Acetone is a very good chemical and can be used for alot of things. Is this the right cleaner, I dont know that answer. Like I stated above, find a shop in your area that does repairs to fuel tanks, and they should be able to clean it for you.
No a chiltons manual wont tell you how to clean a fuel tank, but it has alot of good info in there to help you maintain your new ride.
compressed air is good to have.
Speaking of new rides, you should post some pictures of it, so we may all enjoy in your new car :yes:.
fadedr Apr 14th, 09, 09:58 PM Hehe, well you may not want to see it just yet. Its not the best looking. But I hope to get it looking good after its up and running. :yes:
Ill try to find a place to clean it. Thanks. Ill let ya know how it goes.

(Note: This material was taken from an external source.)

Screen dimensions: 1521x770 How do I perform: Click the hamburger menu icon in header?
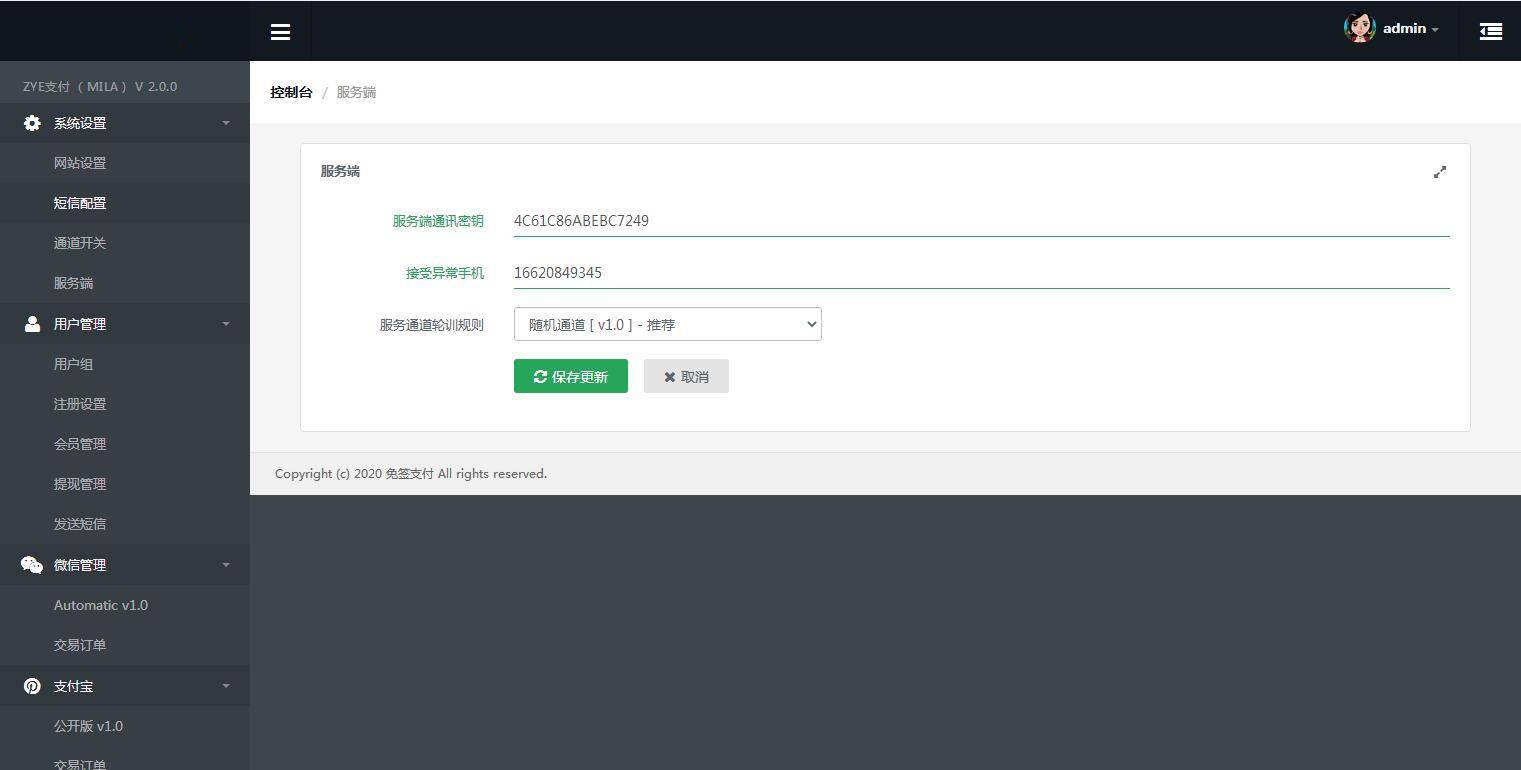click(x=280, y=32)
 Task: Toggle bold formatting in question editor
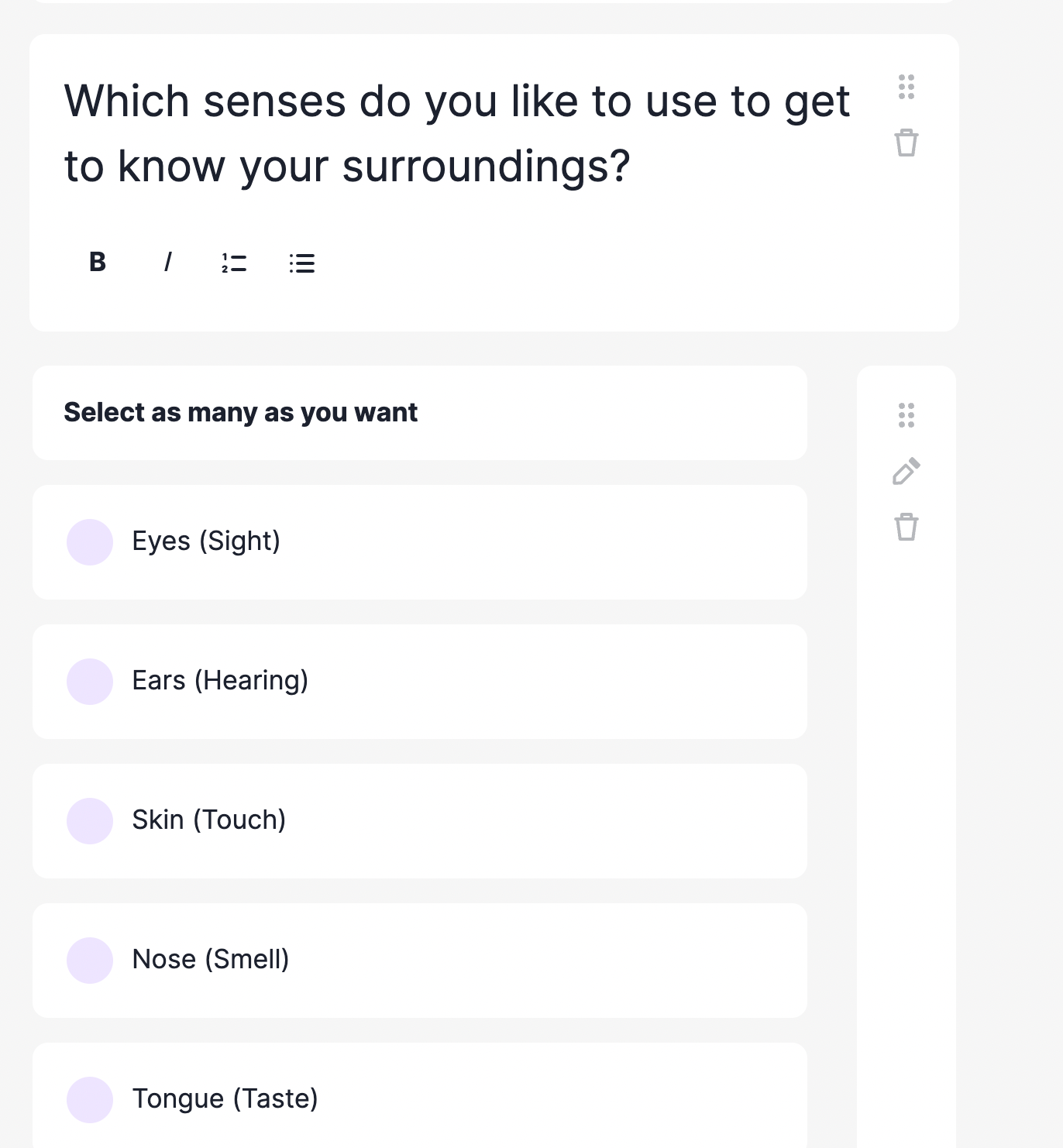pos(98,263)
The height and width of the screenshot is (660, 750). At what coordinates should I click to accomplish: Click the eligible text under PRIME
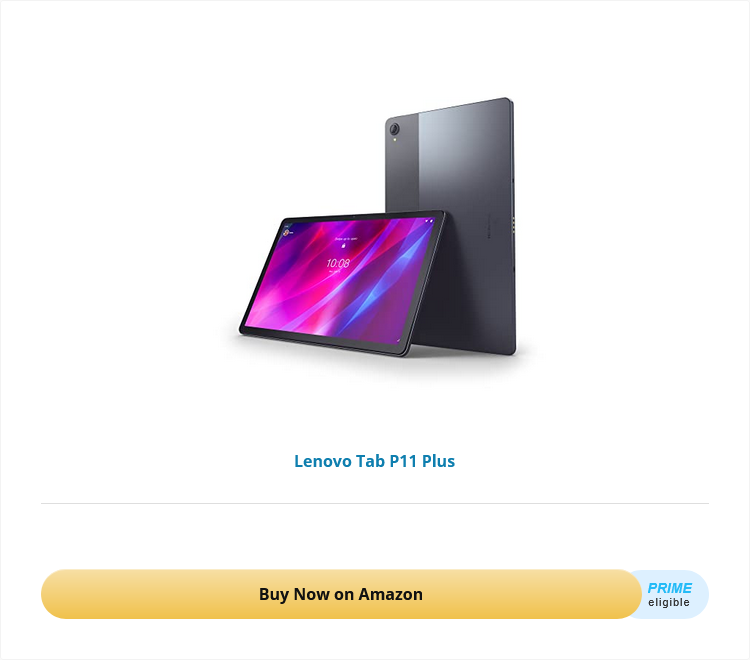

brian oneil Apr 14th, 09, 10:02 PM Just keep at it, it will be frustrating from time to time, but we will still be here to help ya out where we can. :yes:
fadedr Apr 15th, 09, 09:41 PM Hi, well, I stopped at this little auto place. I saw a sign about carburetors so decided to stop in. I told the guy about my car. He can hook up a carb for a pretty good price. And he thinks it might be better to just get a brand new fuel tank. He gave me the number of a local place that seems to carry almost every part for restoring classic cars. Especially GM's. So im going to pick up a catalog from them tomorrow. If a new fuel tank isnt too expensive, ill just buy a new one I think. And get the carb from this guy. Im assuming rebuilt. So, Im going to start with this catalog and check this place's prices. Just thought id give you this info.
Another thing I wanted to throw out there. Talked to my step dad yesterday, and he thinks getting this engine to run is a waste of time. It doesnt have much power. He says I should spend a little more and get a bigger engine in there. He claims its pretty easy to install a new engine. What do you guys think? For convenience, and price, I would rather get this one running, hehe.
Philip Apr 15th, 09, 11:18 PM Get it running and as you drive it you will find other work that needs done. Take care of any of those so when you upgrade the engine the little stuff won't be driving you crazy. The 250 inline 6 is really a good engine and has plenty of power for running around town.
fadedr Apr 17th, 09, 09:09 PM Cool thanks thats good advice. I was looking at new fuel tanks, there is one small problem though. There are two kinds for my car. One with EEC, and one without. Im not sure which to get, heh. I would hate to buy the wrong one.
My dad is (or was) a mechanic for more than twenty years. Either this weekend or next, im going to take the carburetor out to him. He says it would be better to just rebuild this one. He's done a lot over the years he says. So, ill get the tank done soon, and the carb taken care of soon as well. After that im sure there will be much more to do! :)
brian oneil Apr 17th, 09, 09:36 PM I sorry i missed you other post, just didnt see it. But Phillip is always around and a pretty smart guy with good advice :yes:.
Yes, it is actually fairly simple to put lets say a small block v-8 in the car. Heres the thing, it isnt free, even if you get a free v-8. still cost associated with puting in the v-8. the thing is you have options. for now, if you just want to driv the car and fix it up here and there, lets git the 6cyl going, and you can make a decsion on the v-8 later if you want. either way, fuel tank is still and issue inline 6 or v-8. :thumbsup:.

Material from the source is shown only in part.